When filing Chapter 7 bankruptcy it is crucial that the debtor is totally forthcoming in all aspects when disclosing their financial information. This includes disclosing information about absolutely every asset they own or even have interest in, as well as every liability and debt they owe. All creditors large or small need to be listed. Along with their bankruptcy attorney, the debtor will need to provide the bankruptcy trustee with specific financial information as well. This includes proof of income such as pay stubs, W-2’s, and maybe even tax returns. The debtor’s bankruptcy attorney will be able to assist the debtor in making sure all of the required information is gathered and added to the bankruptcy petition, and that the petition is prepared properly. If everything is completed accurately and according to the law, the debtor should complete the bankruptcy process smoothly and receive a discharge from the bankruptcy court indicating that their debts were discharged or uncollectible. Many debtors emerge from a Chapter 7 bankruptcy virtually, if not completely in some cases, debt free and on their way to a new beginning.
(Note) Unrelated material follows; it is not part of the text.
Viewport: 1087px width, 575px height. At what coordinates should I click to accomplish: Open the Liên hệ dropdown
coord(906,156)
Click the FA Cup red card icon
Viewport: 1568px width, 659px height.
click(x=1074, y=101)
Also when filing Chapter 7 bankruptcy, the debtor must be completely honest with the bankruptcy trustee as well. If they are not, or they are suspected of hiding something by not disclosing all of the required information, they can be charged with bankruptcy fraud. In order to avoid this from happening the debtor must make sure that they give their bankruptcy attorney full disclosure of all personal and business finances, as well as pay attention to the court’s concerns and requests. An experienced bankruptcy attorney can offer realistic expectations of outcomes while preparing the debtor to address any possible indescrepancies as well as questions or concerns the bankruptcy court may have. As long as the debtor is prepared and has been completely honest, the filing process should go accordingly. Filing bankruptcy is not intended as punishment for fiscal mismanagement, but as a fresh start for people overwhelmed by serious debt.